------ Stored data

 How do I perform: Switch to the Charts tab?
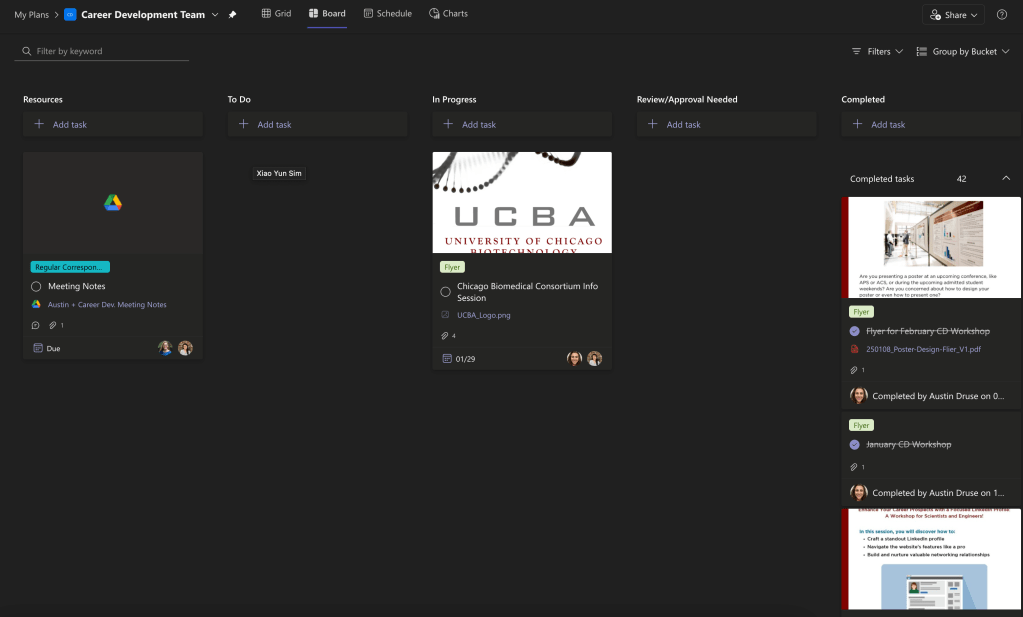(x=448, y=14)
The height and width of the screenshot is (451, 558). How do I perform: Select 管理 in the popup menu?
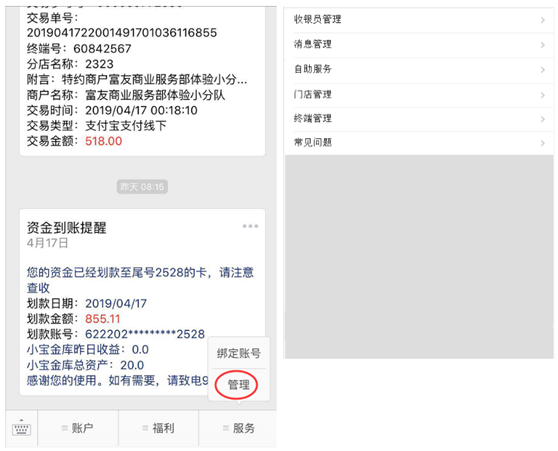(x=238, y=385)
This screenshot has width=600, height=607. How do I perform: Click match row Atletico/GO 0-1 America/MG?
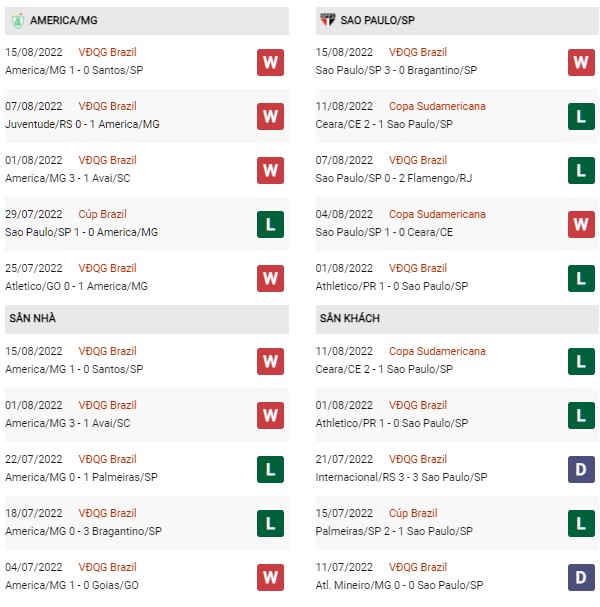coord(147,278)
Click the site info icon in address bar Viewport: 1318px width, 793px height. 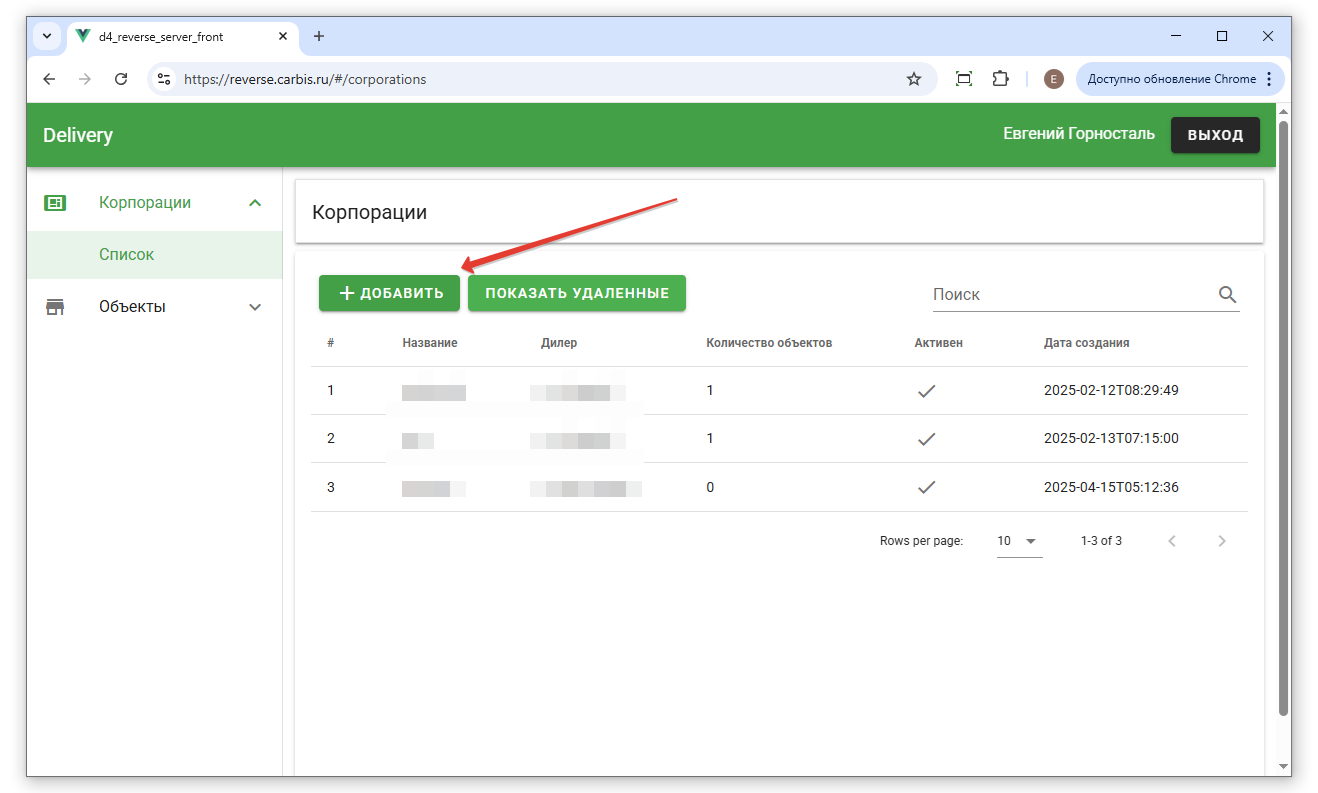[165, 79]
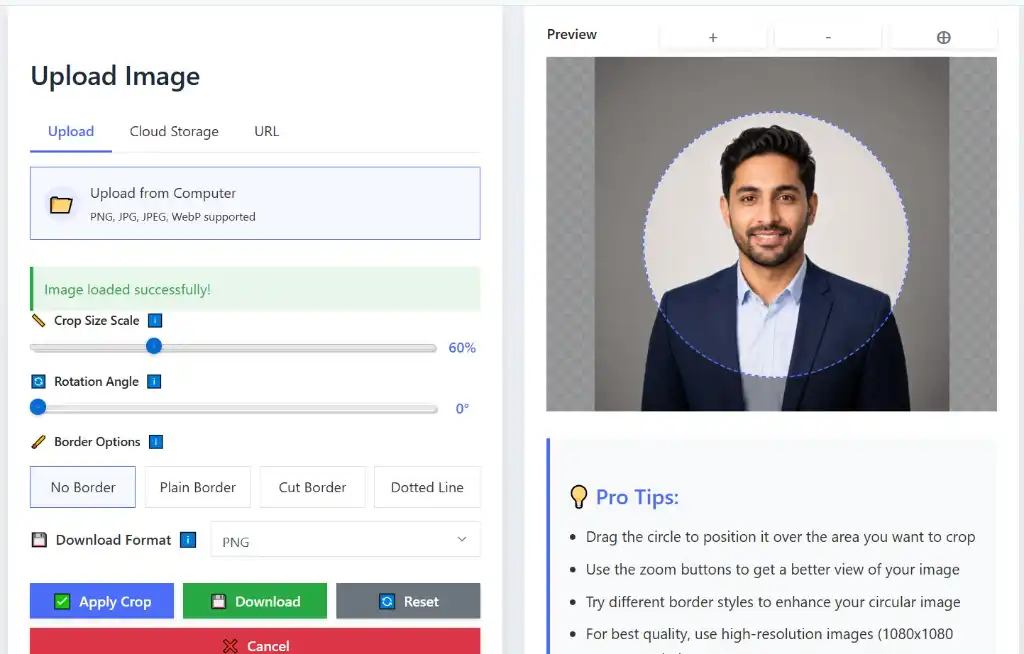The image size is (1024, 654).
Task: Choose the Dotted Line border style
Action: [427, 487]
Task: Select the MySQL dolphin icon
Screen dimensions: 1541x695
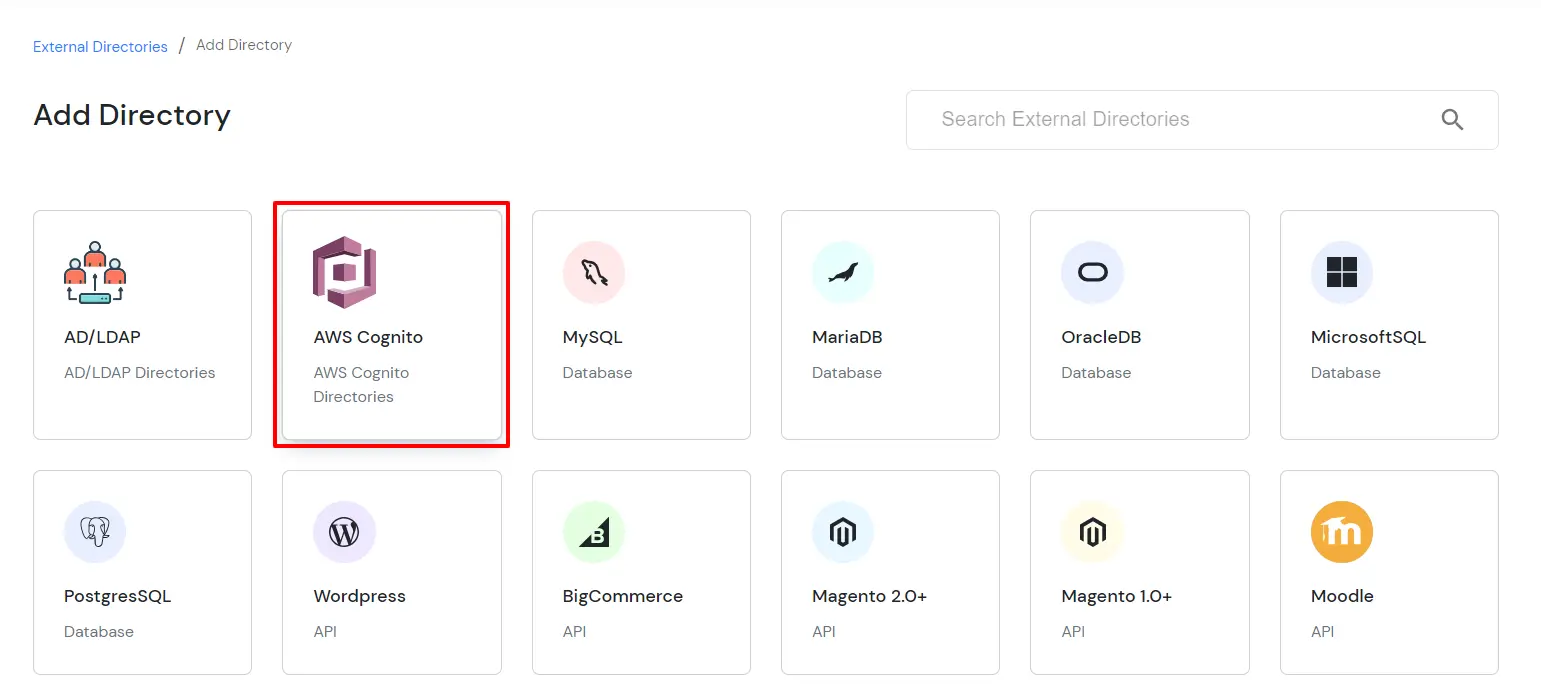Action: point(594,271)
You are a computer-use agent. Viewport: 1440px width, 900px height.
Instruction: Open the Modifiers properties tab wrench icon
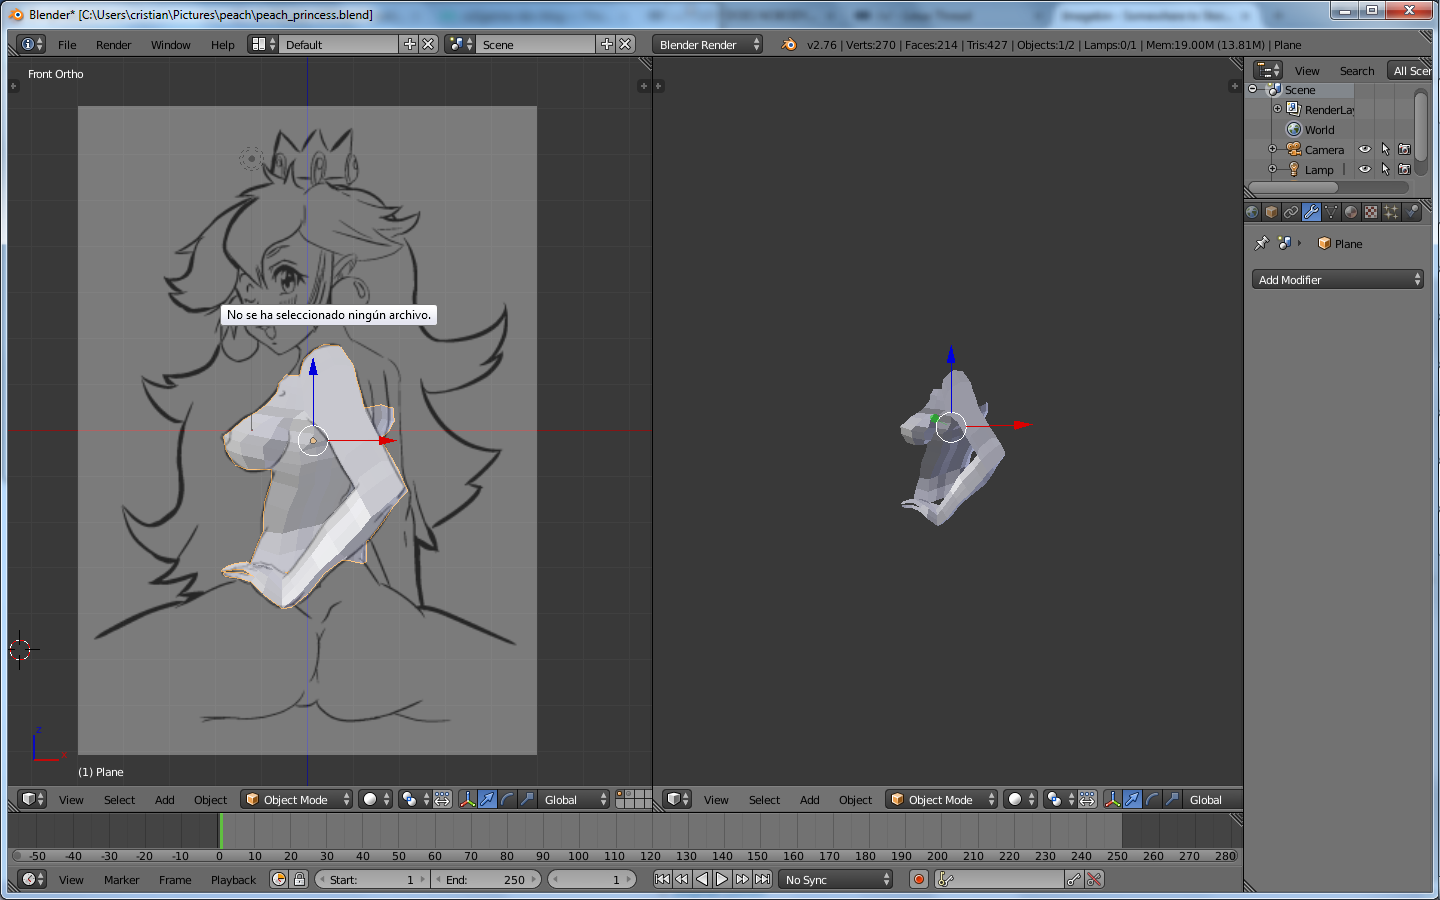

------------

Your copy should hold exactly and only the lines from the one containing "Task: Select the MySQL dolphin icon" through the end of the material, inclusive, repeated word for word and without pictures.

Answer box
Task: Select the MySQL dolphin icon
Screen dimensions: 1541x695
Action: point(594,271)
You are a computer-use agent. Viewport: 1440px width, 900px height.
Instruction: Open the Modifiers properties tab wrench icon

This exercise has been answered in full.